**Records shown**

+++

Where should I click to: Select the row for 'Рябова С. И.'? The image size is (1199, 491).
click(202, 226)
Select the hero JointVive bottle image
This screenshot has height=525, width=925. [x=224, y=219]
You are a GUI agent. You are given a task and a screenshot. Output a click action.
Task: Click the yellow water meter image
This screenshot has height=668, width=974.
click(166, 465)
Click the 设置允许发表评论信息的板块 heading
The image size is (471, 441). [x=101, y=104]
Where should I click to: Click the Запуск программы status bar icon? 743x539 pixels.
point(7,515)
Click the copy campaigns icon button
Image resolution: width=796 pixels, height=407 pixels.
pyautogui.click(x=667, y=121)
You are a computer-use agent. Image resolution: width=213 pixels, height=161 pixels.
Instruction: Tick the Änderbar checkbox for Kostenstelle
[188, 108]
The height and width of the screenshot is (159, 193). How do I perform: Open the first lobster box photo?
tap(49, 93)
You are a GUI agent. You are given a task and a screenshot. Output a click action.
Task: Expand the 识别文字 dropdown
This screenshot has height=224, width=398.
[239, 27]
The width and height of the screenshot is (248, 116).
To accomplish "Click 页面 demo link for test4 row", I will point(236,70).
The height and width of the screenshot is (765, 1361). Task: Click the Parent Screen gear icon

+++

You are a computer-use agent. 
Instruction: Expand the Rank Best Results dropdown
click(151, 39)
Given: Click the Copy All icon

+++

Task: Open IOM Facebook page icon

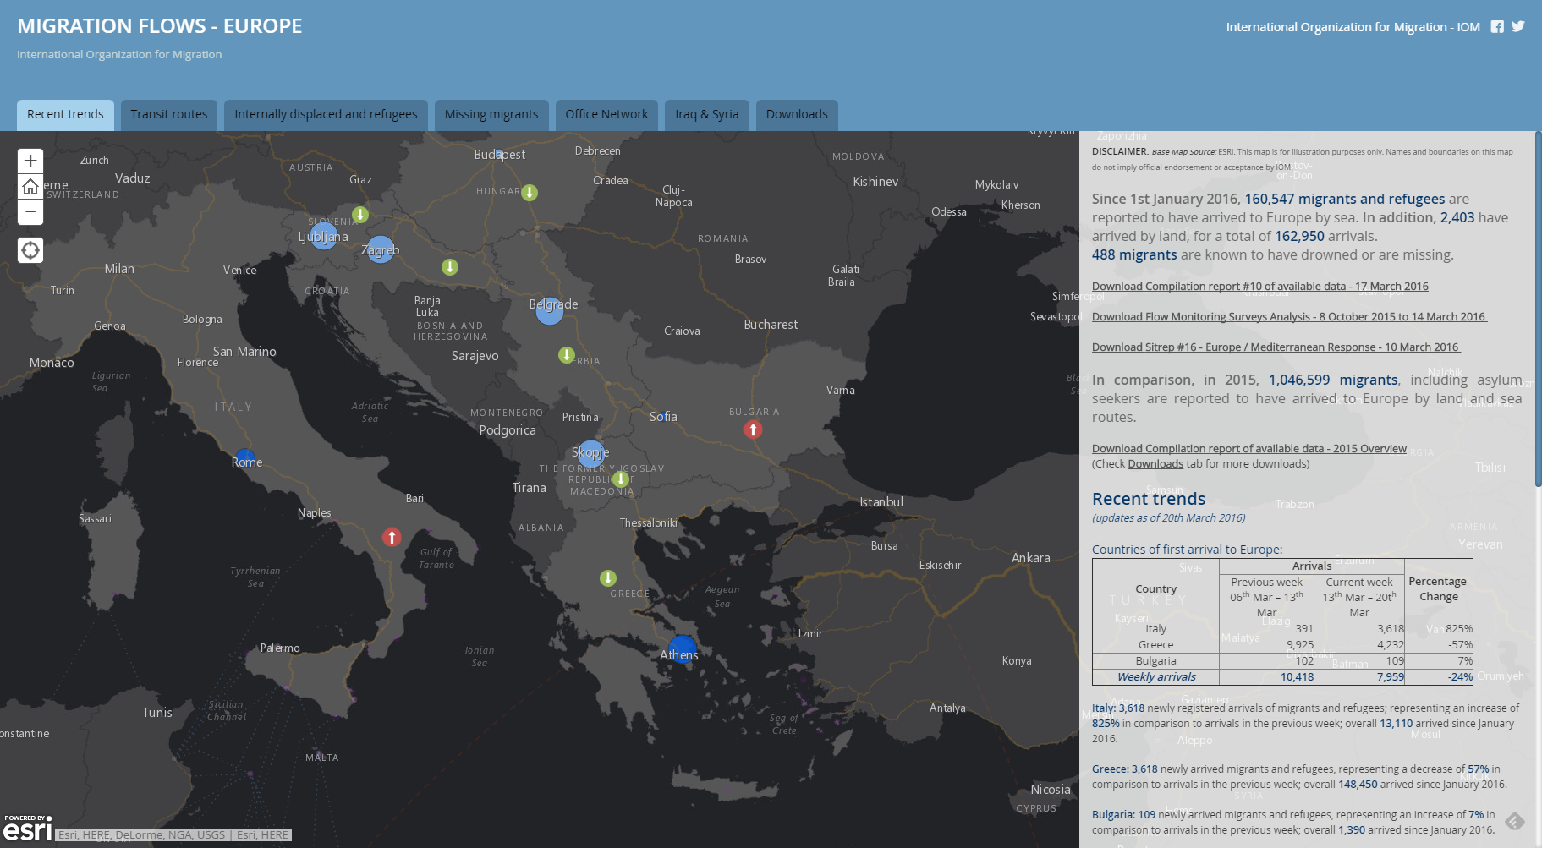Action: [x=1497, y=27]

+++

**Your objective**
Within the data above, the span starting at the line containing "Where should I click to: Click" and ending at the line containing "The width and" is to be retyped exactly, with no other lines.

**Response area**
Where should I click to: Click the Запуск программы status bar icon? 743x539 pixels.
point(7,515)
Click the copy campaigns icon button
Image resolution: width=796 pixels, height=407 pixels.
pyautogui.click(x=667, y=121)
You are a computer-use agent. Image resolution: width=213 pixels, height=161 pixels.
Instruction: Tick the Änderbar checkbox for Kostenstelle
[188, 108]
The height and width of the screenshot is (159, 193). How do I perform: Open the first lobster box photo?
tap(49, 93)
You are a GUI agent. You are given a task and a screenshot. Output a click action.
Task: Expand the 识别文字 dropdown
This screenshot has height=224, width=398.
[239, 27]
The width and height of the screenshot is (248, 116).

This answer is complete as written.